--- RAW DATA Enclosed Below ---

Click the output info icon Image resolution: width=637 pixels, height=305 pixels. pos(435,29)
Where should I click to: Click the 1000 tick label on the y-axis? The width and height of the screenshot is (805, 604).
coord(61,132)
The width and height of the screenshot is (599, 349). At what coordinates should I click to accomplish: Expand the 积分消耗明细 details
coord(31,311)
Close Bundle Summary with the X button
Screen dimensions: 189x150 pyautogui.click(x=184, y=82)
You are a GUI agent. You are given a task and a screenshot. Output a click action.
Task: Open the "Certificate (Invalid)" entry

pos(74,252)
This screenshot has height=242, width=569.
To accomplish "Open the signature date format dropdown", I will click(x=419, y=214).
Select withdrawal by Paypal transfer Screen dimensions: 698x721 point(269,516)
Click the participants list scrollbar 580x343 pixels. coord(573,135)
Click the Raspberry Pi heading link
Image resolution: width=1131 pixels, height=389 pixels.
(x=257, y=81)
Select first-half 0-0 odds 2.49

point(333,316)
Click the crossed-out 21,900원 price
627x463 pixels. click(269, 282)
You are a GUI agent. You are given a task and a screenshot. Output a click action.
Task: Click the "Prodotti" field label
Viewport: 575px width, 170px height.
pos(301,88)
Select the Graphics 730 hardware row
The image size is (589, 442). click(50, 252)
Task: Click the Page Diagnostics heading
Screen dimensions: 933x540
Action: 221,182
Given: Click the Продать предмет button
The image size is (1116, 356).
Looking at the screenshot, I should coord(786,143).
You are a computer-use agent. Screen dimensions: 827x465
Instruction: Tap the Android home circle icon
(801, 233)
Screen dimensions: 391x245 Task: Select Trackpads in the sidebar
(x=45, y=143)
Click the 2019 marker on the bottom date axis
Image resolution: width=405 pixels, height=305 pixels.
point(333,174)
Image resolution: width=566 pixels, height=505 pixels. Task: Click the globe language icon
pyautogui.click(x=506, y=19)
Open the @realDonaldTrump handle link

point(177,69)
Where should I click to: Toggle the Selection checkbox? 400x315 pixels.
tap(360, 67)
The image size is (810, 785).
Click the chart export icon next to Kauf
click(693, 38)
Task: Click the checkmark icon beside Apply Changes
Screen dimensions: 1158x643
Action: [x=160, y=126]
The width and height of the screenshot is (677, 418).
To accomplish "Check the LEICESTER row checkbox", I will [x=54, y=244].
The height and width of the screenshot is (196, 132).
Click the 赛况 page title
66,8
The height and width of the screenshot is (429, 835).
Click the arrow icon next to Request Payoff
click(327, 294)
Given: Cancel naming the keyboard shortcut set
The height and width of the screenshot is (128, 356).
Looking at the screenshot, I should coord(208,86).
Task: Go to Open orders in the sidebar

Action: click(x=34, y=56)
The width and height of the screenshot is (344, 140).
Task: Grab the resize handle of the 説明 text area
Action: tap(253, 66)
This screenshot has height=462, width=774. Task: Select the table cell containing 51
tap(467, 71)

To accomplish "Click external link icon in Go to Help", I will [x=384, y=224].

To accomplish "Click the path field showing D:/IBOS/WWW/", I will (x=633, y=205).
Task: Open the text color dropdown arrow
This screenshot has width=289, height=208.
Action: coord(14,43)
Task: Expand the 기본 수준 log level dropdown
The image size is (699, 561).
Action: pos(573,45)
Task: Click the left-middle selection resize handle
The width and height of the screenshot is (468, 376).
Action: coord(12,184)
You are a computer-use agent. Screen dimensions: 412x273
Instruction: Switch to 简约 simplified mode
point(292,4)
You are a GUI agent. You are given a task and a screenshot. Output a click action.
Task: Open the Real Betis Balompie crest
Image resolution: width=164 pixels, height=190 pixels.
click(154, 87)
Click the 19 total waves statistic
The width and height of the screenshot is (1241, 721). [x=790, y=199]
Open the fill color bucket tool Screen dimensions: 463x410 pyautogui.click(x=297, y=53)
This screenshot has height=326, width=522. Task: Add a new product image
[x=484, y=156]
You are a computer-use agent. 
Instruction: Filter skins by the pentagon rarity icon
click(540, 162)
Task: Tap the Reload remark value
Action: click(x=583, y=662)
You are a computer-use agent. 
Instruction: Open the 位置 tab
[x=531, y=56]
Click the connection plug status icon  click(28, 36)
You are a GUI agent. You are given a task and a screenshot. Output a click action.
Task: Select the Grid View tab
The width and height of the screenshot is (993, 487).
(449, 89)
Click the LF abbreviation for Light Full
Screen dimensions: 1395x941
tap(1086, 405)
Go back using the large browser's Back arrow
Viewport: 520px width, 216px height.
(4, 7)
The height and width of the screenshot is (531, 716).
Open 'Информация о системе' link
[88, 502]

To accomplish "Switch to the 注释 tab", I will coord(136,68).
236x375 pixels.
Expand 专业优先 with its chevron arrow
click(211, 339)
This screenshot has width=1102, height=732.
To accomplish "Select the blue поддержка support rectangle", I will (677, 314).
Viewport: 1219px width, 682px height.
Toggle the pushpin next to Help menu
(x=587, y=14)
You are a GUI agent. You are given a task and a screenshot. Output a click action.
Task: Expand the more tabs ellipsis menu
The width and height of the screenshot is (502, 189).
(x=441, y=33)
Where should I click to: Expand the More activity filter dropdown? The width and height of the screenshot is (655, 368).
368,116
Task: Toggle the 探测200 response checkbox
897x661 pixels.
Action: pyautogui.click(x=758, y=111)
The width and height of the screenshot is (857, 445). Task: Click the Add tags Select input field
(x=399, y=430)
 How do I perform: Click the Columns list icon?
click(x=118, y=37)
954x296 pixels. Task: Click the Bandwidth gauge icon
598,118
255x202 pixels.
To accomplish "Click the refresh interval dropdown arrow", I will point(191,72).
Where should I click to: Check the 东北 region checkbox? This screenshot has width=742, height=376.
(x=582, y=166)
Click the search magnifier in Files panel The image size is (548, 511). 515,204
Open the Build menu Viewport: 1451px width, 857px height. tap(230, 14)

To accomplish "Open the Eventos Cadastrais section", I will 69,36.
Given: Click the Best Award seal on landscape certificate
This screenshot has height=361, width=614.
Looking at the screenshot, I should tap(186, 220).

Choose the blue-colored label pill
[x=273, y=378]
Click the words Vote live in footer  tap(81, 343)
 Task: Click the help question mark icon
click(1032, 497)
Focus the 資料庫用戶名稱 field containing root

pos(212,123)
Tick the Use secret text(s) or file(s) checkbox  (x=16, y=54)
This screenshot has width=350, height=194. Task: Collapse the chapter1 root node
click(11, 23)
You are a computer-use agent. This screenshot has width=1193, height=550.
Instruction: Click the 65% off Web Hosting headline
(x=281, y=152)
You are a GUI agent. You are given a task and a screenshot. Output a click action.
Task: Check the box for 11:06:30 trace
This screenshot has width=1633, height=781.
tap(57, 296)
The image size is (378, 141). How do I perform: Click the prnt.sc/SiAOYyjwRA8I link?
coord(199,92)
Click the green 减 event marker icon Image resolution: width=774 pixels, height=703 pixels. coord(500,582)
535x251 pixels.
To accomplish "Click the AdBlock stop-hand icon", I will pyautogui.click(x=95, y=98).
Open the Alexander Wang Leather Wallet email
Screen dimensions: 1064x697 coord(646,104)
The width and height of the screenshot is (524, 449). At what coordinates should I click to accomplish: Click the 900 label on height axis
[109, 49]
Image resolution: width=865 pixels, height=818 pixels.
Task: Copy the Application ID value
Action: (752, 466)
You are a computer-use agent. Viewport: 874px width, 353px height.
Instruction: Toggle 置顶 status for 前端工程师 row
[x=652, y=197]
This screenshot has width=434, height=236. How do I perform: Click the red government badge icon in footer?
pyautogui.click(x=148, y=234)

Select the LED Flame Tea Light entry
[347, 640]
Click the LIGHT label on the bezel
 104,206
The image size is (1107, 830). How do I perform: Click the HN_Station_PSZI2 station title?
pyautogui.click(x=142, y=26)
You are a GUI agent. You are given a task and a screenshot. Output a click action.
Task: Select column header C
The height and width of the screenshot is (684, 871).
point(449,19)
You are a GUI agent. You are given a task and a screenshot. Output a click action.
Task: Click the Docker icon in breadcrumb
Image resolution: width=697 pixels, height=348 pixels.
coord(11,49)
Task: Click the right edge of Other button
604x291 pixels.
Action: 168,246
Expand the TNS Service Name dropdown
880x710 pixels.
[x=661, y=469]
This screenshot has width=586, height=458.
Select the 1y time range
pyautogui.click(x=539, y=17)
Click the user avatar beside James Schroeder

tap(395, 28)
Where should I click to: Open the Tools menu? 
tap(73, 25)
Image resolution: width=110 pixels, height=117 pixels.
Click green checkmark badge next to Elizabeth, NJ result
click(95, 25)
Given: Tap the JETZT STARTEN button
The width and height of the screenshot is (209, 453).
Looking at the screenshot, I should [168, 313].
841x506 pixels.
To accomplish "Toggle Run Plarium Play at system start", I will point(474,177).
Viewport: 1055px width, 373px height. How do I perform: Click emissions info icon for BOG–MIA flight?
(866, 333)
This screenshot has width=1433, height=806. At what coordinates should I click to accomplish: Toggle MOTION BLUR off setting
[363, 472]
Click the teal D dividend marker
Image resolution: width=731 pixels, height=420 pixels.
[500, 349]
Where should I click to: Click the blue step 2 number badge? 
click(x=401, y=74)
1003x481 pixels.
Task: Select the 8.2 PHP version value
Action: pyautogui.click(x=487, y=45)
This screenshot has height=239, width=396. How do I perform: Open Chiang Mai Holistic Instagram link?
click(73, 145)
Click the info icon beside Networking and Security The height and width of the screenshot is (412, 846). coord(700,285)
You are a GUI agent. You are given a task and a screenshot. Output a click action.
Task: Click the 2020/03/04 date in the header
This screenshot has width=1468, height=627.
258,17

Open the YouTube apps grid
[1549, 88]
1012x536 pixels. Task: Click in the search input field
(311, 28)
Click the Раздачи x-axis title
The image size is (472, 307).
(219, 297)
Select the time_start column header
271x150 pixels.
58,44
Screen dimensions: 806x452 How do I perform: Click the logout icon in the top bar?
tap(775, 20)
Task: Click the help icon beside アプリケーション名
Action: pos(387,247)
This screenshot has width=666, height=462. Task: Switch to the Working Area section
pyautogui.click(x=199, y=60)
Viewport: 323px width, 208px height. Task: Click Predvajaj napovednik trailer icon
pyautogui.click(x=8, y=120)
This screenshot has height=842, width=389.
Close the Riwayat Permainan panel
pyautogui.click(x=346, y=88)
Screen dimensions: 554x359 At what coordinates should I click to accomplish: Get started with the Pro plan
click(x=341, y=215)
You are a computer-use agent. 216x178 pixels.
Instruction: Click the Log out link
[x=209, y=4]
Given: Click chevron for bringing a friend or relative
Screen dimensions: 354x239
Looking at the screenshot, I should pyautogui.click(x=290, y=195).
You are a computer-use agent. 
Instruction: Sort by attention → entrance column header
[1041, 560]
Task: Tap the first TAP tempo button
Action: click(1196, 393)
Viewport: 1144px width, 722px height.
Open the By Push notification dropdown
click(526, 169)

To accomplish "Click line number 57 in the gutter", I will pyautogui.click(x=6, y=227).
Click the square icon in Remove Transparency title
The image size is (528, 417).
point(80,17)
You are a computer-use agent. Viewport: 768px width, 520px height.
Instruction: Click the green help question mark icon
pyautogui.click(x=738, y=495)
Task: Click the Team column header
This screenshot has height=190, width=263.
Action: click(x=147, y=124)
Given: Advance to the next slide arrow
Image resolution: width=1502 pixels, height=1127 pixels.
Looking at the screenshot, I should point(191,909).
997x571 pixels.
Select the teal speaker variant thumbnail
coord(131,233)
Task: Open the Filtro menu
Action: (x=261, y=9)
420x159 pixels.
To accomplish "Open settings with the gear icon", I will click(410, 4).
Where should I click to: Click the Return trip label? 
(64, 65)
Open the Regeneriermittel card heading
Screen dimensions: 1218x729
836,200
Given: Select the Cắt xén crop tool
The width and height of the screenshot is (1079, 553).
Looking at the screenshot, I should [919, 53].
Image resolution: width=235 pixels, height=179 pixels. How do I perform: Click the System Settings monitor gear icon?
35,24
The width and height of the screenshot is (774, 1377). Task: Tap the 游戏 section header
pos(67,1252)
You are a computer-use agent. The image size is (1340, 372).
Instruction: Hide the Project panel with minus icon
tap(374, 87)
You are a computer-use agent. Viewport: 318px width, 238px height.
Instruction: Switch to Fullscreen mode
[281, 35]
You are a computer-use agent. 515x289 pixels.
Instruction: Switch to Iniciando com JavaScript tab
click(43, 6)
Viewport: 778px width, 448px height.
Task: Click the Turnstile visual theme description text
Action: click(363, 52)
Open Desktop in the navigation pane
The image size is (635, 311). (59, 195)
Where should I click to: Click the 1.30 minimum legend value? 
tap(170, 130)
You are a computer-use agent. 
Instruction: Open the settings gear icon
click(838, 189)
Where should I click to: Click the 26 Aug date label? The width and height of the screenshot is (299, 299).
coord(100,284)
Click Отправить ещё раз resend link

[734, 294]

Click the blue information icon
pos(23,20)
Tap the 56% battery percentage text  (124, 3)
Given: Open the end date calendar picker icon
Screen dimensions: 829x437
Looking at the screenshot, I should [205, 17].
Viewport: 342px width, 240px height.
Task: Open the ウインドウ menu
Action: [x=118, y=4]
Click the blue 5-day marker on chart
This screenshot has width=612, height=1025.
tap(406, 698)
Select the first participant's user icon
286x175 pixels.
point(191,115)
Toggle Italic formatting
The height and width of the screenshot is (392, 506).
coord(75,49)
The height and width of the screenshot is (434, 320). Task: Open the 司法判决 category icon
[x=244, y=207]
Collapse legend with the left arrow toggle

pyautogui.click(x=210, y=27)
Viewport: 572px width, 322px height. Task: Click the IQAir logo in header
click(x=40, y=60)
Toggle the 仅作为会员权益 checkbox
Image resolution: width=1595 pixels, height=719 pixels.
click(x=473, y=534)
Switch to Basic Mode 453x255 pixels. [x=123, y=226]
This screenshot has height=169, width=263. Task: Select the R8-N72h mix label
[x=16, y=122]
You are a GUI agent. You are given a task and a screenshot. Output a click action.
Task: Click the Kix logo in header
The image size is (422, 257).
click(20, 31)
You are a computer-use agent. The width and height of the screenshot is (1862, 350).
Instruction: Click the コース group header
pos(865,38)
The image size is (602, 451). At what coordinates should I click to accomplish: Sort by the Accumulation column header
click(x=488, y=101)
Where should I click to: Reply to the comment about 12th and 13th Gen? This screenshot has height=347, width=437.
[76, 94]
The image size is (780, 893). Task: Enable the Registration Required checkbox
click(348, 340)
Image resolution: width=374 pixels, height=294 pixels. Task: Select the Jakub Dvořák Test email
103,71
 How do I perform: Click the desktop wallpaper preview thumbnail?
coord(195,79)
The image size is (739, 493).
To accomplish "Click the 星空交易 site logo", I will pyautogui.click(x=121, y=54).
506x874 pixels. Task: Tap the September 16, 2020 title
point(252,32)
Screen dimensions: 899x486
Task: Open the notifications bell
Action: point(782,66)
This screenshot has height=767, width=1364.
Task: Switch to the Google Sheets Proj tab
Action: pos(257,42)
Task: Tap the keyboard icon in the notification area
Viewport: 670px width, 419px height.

--- End of Enclosed RAW DATA ---

_WORK INSTRUCTIONS_. Give back exactly the lines from the first line of the records through the line holding "Click the Raspberry Pi heading link", including both of those lines and leaving out all others.

_TASK SOLUTION_.
Click the output info icon Image resolution: width=637 pixels, height=305 pixels. pos(435,29)
Where should I click to: Click the 1000 tick label on the y-axis? The width and height of the screenshot is (805, 604).
coord(61,132)
The width and height of the screenshot is (599, 349). At what coordinates should I click to accomplish: Expand the 积分消耗明细 details
coord(31,311)
Close Bundle Summary with the X button
Screen dimensions: 189x150 pyautogui.click(x=184, y=82)
You are a GUI agent. You are given a task and a screenshot. Output a click action.
Task: Open the "Certificate (Invalid)" entry

pos(74,252)
This screenshot has height=242, width=569.
To accomplish "Open the signature date format dropdown", I will click(x=419, y=214).
Select withdrawal by Paypal transfer Screen dimensions: 698x721 point(269,516)
Click the participants list scrollbar 580x343 pixels. coord(573,135)
Click the Raspberry Pi heading link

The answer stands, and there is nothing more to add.